The city has pioneered the use of closed circuit television surveillance cameras which have played major roles, from tracking common criminals to terrorist bombers, including the four men who carried out the devastating attack on the city's subway and bus systems in 2005, the day after London was awarded the 2012 Summer Games.

"We would never have been able to resolve it as quickly without CCTV," former London Metropolitan Police Commissioner Ian Blair said in an interview with USA TODAY Sports.

Within days of the attack, Blair said investigators had images of the four suicide bombers on their way to carry out the assaults, all captured by cameras set up throughout the city's rail system. The cameras also picked up evidence the bombers had conducted a trial run before the July 7 attacks which killed 52 people along with the bombers.

Bernard Melekian, the U.S. Justice Department's director of Community Oriented Policing Services, said London's quick success in tracking the origins of the attack "sent a signal to American policing" about how camera use could be widely applied.

"The real boost (in camera application in the U.S.) came after the subway bombings there," Melekian said.

In the U.S., Melekian said former Los Angeles Police Chief William Bratton and current New York Police Commissioner Ray Kelly were among the first to recognize the benefit of increased camera surveillance, based on the London model.

In London, surveillance cameras are a ubiquitous feature on the urban landscape.

They hang from light poles, street signs, building facades, train station entrances and exits.
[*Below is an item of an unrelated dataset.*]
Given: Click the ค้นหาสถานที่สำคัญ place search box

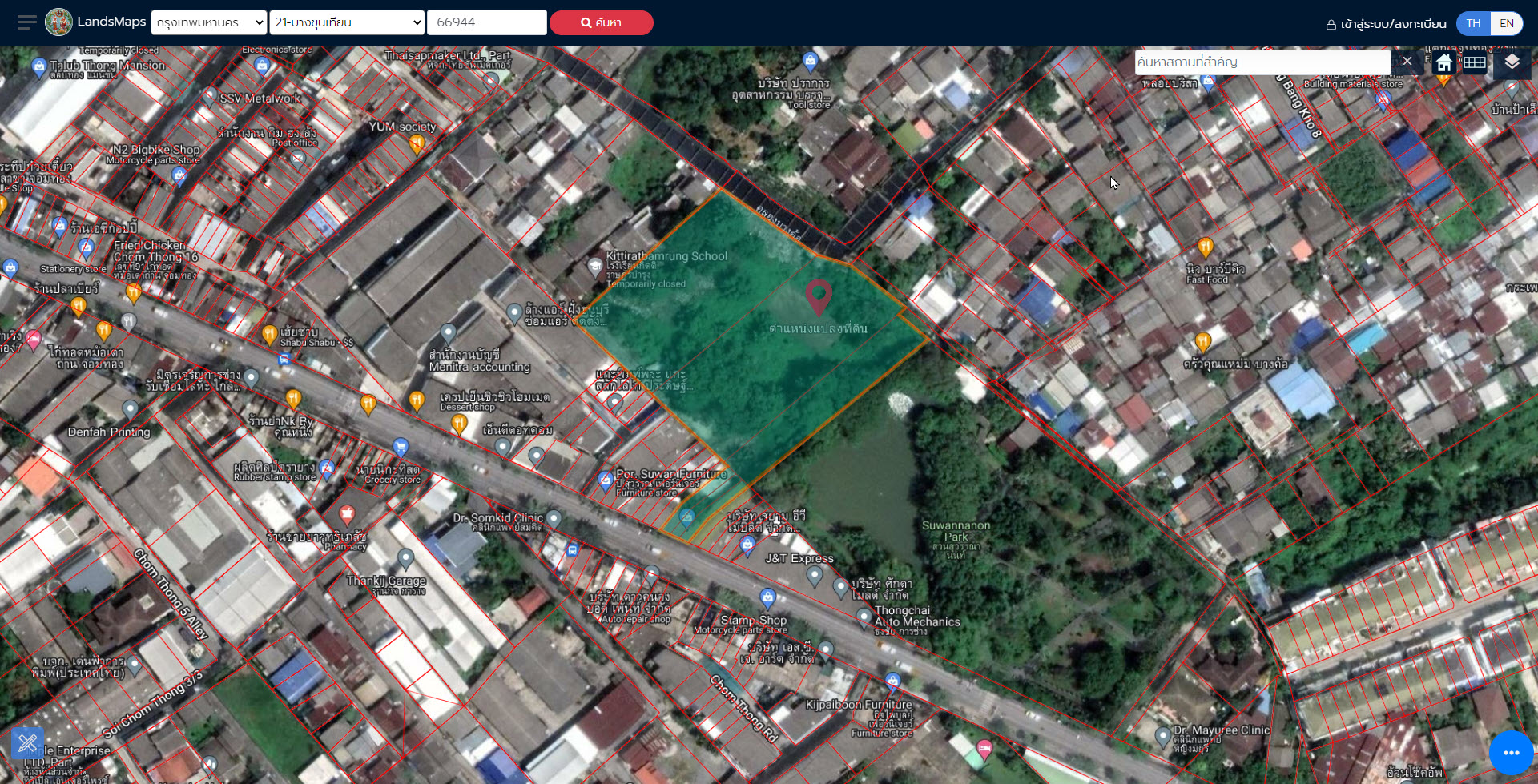Looking at the screenshot, I should point(1262,62).
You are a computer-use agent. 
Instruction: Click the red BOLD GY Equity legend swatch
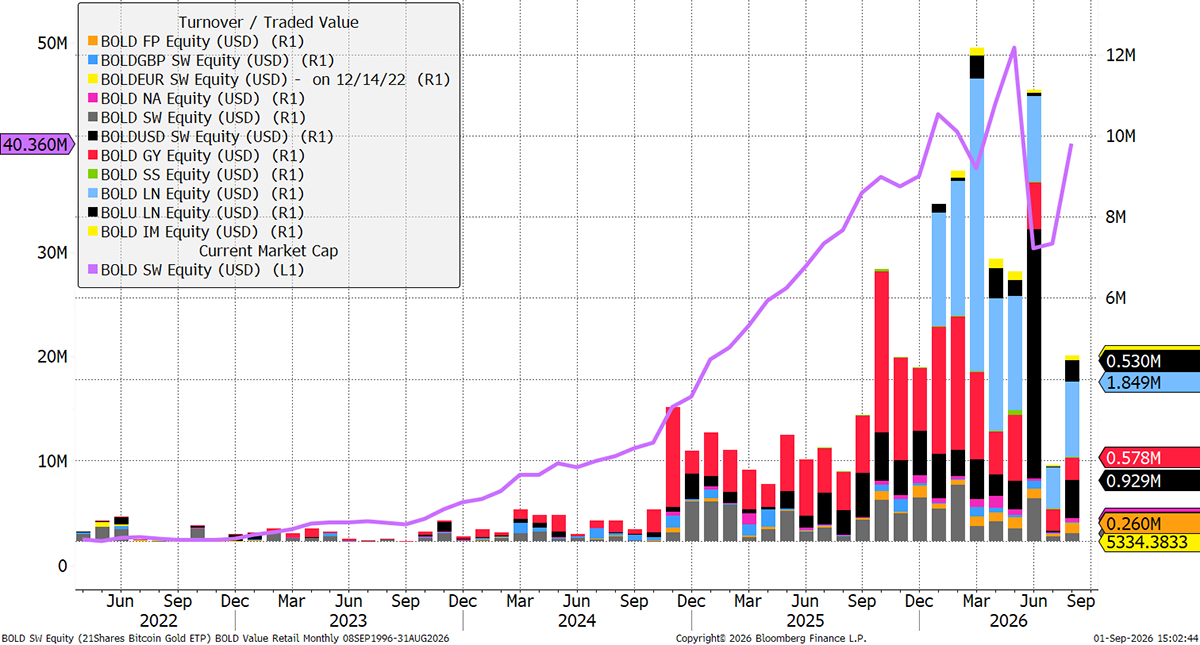pos(93,155)
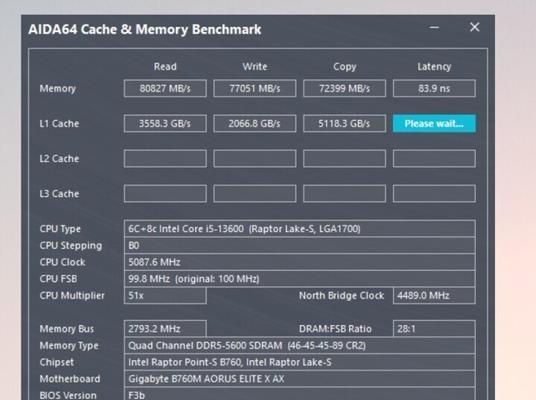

They also are featured prominently across the Olympic venues, from the vast Olympic Park to the Olympic Stadium.

Blair declined to provide the number of cameras available to law enforcement. But the BBC has reported, quoting the research of academics known as the Surveillance Studies Network, that the number of closed circuit cameras in Britain is more than 4 million.

In its own report earlier this year, civil rights advocates known as Big Brother Watch, found that there were more than 51,000 cameras just under the control of local borough officials throughout Britain -- a number that does not include those used by police agencies throughout the country or the federal government.

The group called the massive deployment a "haphazard and badly measured rush to spy on citizens," adding that Britain had become "the most watched nation of people anywhere in the world."

But Blair, who served as commissioner of London's Metropolitan Police for four years before leaving in late 2008, said the British people are now "quite used" to the camera presence and "surprisingly comfortable with it."

"The people of Britain have a long history of being quite rebellious," Blair said. "But they have adapted to CCTV in a way that is reasonably extraordinary."